Ce site me parait le site le plus abouti. Il propose une trentaine de ville. L’inscription pour les artistes ne coute que 25 €, et les hôtes doivent s’acquitter de 15 € de frais de mise en relation. Le reste, cachet, condition est à négocier entre l’artiste et son hôte. https://www.concertenappart.com/

 

Il existe d’autres sites comme :

http://www.mon-concert-prive.com/

http://www.lesconcertsadomicile.com/

http://myprivatelive.com/

Je ne suis jamais passé par un seul de ces sites. Je ne juge donc pas ici du sérieux des offres et de l’organisation.
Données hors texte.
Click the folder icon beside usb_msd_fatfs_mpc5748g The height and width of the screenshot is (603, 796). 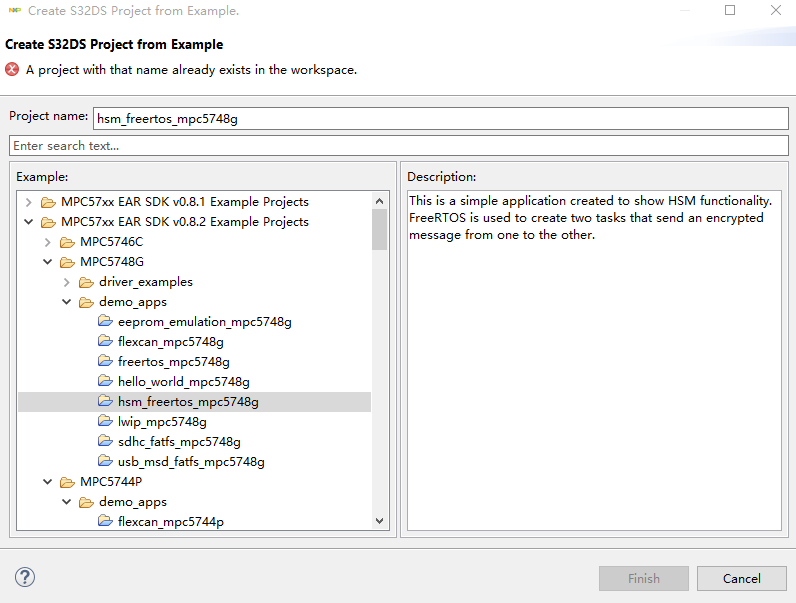pos(105,462)
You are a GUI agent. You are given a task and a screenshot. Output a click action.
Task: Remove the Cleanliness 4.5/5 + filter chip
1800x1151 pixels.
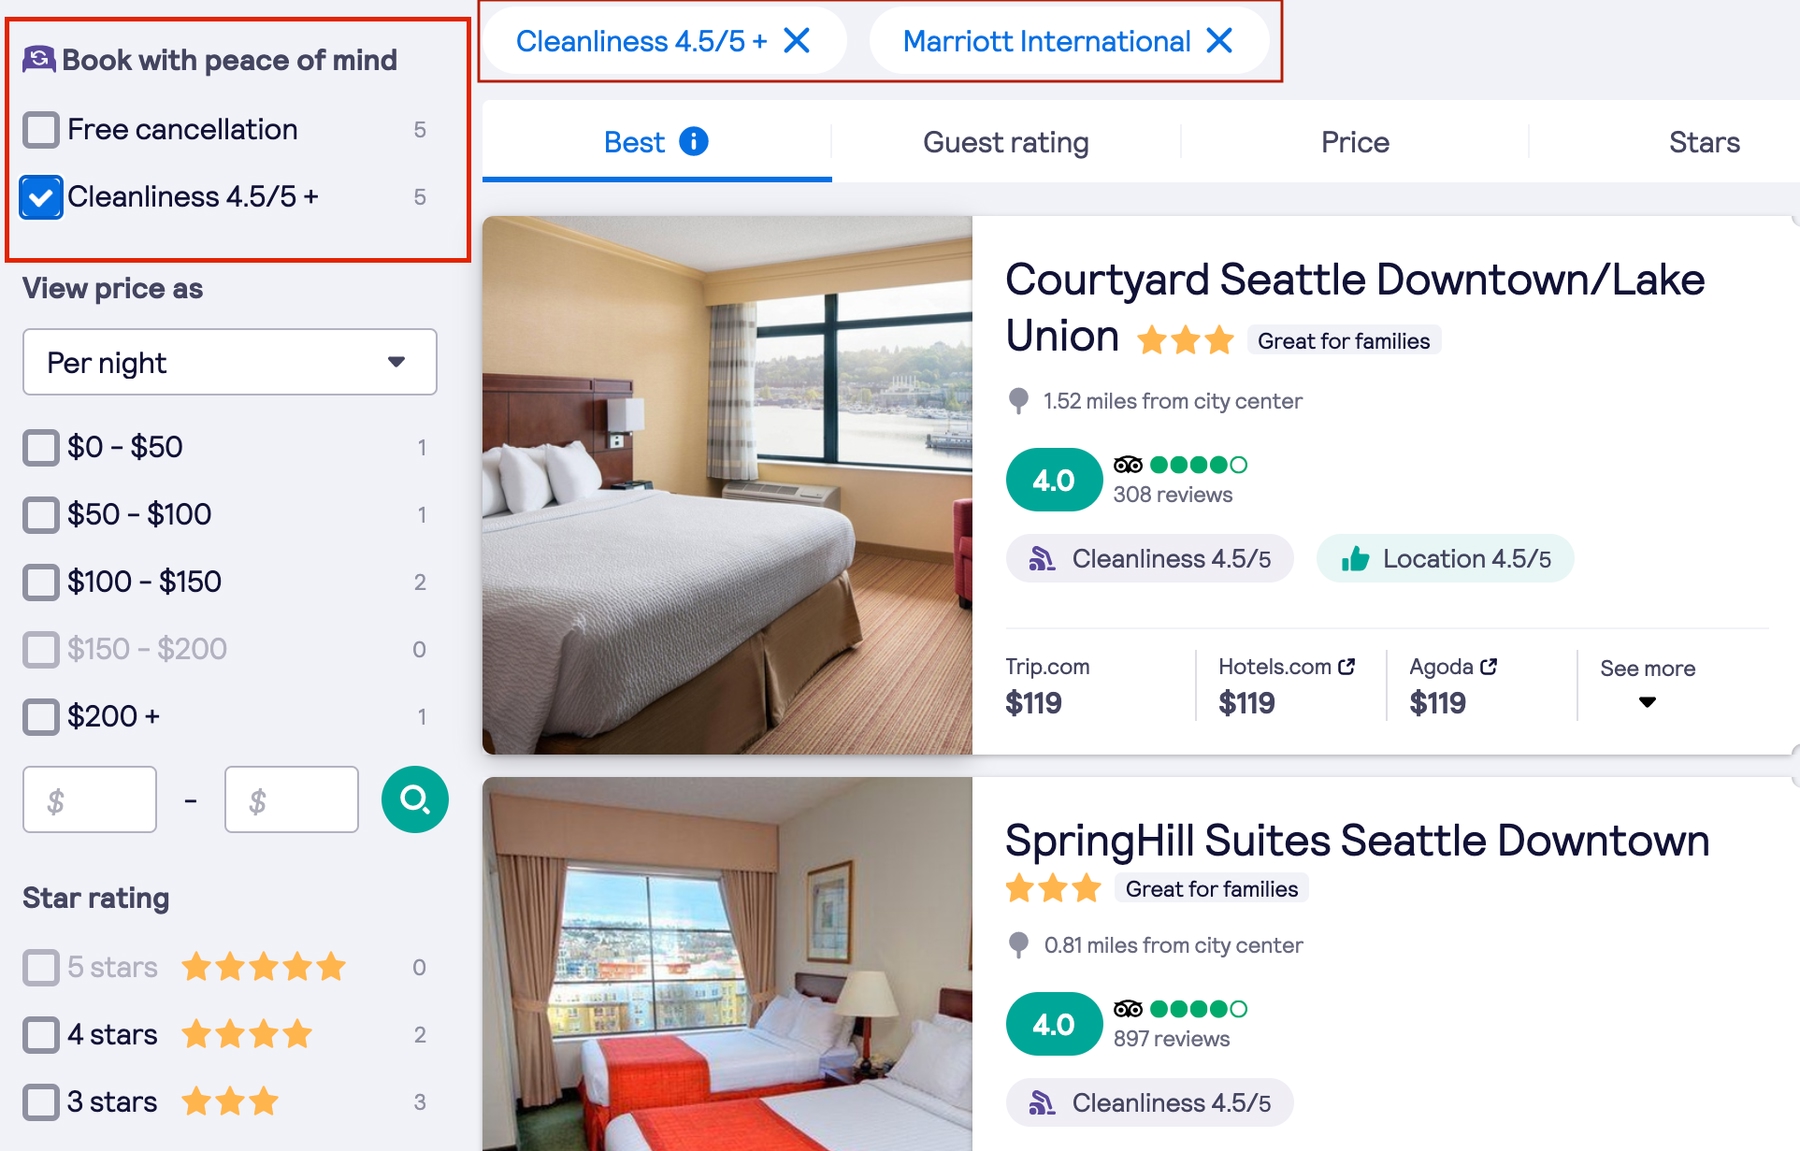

J’éclaire juste que ce service existe déjà sur la gigantesque toile. Si par cas vous êtes déjà passé par ce genre de site n’hésitez pas à laisser un commentaire pour  partager votre expérience. Et si votre ville ne fais pas partie des choix possibles, rien ne vous empêche de les trouver vous-même vos 400 premiers spectateurs. Allo, maman ? Tu fais quoi vendredi soir en 8 ?

Je rêve d’un espace d’expression ou chacun pourrait apporter sa contribution et ses idées pour réinventer les concerts de demain. Avec un peu de chance, il sera peut-être possible à nouveau de faire sortir les foules pour qu’elles aillent mettre leur nez devant des musiciens passionnés, pour les voir entièrement recouverts de la sueur que la passion nous file quand on joue au milieu d’une salle à manger comme si on était sur la scène d’un zénith.

Personnellement c’est ce que je vais tenter de faire avec mon projet solo : NIL. Une fois que j’aurais construit  un live assez long et bien maitrisé je partirai toquer aux portes de tous ceux qui voudront bien m’accueillir dans leur maison/Zénith ! En attendant, mon salon est ouvert Romain, et moi et ma petite famille se feront un plaisir de t’accueillir toi et tous tes ahuris !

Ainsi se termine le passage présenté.